- Short task:
Continue the text about Diego de Zúñiga of Salamanca from the point where it stops.

::: Excerpt to read

To be distinguished from Diego López de Zúñiga (theologian) (d.1531)
Diego de Zúñiga of Salamanca (sometimes Latinized as Didacus a Stunica) (1536–1597) was an Augustinian Hermit and academic. He is known for publishing an early acceptance of the Copernican theory.

Life
A student of Luis de León, he taught at the University of Osuna and the University of Salamanca.

His In Job commentaria (Commentary on Job, 1584) addressed Job 9:6, in such a way as to assert that the Copernican heliocentric theory was an acceptable interpretation of Scripture. This publication made him one of a very small number of Catholic scholars of the sixteenth century who set out an explicit accommodation with the ideas of Copernicus. He did, however, subsequently change his views, on another front, philosophical rather than theological. In Philosophia prima pars, written at the end of his life, he rejected Copernicanism as incompatible with Aristotelian theory on natural philosophy.

The Philosophia prima pars was a large-scale work on metaphysics, structured in accordance with current university practice, and aimed at a reform in the university teaching of philosophy. Written from an Aristotelian point of view, it aimed to fortify the Peripatetic philosophy, fending off sceptics and arguing for it as scientific. Against the sceptical attack, truth was treated under metaphysics.

::::::
::: Material

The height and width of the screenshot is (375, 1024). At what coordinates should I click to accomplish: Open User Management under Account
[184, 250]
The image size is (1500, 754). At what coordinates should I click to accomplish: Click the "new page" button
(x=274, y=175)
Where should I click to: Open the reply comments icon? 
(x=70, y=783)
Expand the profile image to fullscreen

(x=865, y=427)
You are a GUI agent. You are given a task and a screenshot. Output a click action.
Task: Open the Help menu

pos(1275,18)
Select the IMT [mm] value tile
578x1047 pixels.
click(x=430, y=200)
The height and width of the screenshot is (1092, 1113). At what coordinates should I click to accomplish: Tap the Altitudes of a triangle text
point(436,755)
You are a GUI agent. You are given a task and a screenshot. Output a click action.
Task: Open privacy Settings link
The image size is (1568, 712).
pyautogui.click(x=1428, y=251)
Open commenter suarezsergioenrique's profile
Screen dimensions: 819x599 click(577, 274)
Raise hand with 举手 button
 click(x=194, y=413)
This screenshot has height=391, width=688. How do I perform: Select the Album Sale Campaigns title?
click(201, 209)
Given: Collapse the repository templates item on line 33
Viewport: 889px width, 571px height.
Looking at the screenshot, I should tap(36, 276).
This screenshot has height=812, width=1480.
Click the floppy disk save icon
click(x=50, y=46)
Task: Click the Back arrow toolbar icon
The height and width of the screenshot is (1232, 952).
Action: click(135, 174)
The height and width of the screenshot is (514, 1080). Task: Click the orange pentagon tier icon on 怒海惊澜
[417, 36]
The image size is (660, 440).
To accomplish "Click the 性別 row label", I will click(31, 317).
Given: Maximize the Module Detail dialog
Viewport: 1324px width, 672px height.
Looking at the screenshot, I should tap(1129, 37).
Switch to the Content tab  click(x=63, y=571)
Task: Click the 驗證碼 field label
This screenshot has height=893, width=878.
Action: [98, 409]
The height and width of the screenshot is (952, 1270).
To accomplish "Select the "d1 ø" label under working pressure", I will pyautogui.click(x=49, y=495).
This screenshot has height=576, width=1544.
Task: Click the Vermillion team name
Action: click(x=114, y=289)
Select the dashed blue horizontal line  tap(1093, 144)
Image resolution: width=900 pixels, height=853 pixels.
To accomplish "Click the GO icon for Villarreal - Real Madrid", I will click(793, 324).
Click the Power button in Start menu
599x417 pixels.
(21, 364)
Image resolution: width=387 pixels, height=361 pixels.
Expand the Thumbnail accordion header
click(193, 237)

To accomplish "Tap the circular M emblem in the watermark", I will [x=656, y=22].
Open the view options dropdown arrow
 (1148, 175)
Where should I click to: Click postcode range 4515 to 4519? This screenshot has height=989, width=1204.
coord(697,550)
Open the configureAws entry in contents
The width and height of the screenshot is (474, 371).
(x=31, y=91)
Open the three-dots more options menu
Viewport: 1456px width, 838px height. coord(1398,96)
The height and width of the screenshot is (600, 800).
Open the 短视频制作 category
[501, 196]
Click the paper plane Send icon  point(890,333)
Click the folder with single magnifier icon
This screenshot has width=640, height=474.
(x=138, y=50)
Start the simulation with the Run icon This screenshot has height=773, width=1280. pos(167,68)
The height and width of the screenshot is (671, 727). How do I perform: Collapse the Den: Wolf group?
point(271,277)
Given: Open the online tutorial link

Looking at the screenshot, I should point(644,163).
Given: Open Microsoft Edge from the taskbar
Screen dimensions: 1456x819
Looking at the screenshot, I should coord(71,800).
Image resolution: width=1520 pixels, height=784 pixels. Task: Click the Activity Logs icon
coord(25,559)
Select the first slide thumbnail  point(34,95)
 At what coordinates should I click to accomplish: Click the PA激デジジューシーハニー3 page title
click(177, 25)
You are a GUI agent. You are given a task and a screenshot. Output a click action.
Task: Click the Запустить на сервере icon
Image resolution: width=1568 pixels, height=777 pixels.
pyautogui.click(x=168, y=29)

::::::

- Reply to the exercise:
The work of Zúñiga was placed on the Church's Index, together with Copernicus' De revolutionibus, by a decree of the Sacred Congregation from March 5, 1616:

Notes

Works
 Philosophiae prima pars, qua perfecte et eleganter quatuor scientiae Metaphysica, Dialectica, Rhetorica et Physica declarantur Toledo: 1597.
Partial Spanish translation: Metafísica (1597) - Introducción, traducción y notas de Gerardo Bolado - Pamplona, Eunsa 2008.
Física (1597) - Introducción, traducción y notas de Gerardo Bolado - Pamplona, Eunsa 2009.

Further reading
 Rafael Chabrán, Diego de Zuñiga, Job and The Reception of Copernicus in Spain, Ometeca. Vol. 1 No. 2 & Vol. 2 No. 1 (1989–1990): pp. 61–68.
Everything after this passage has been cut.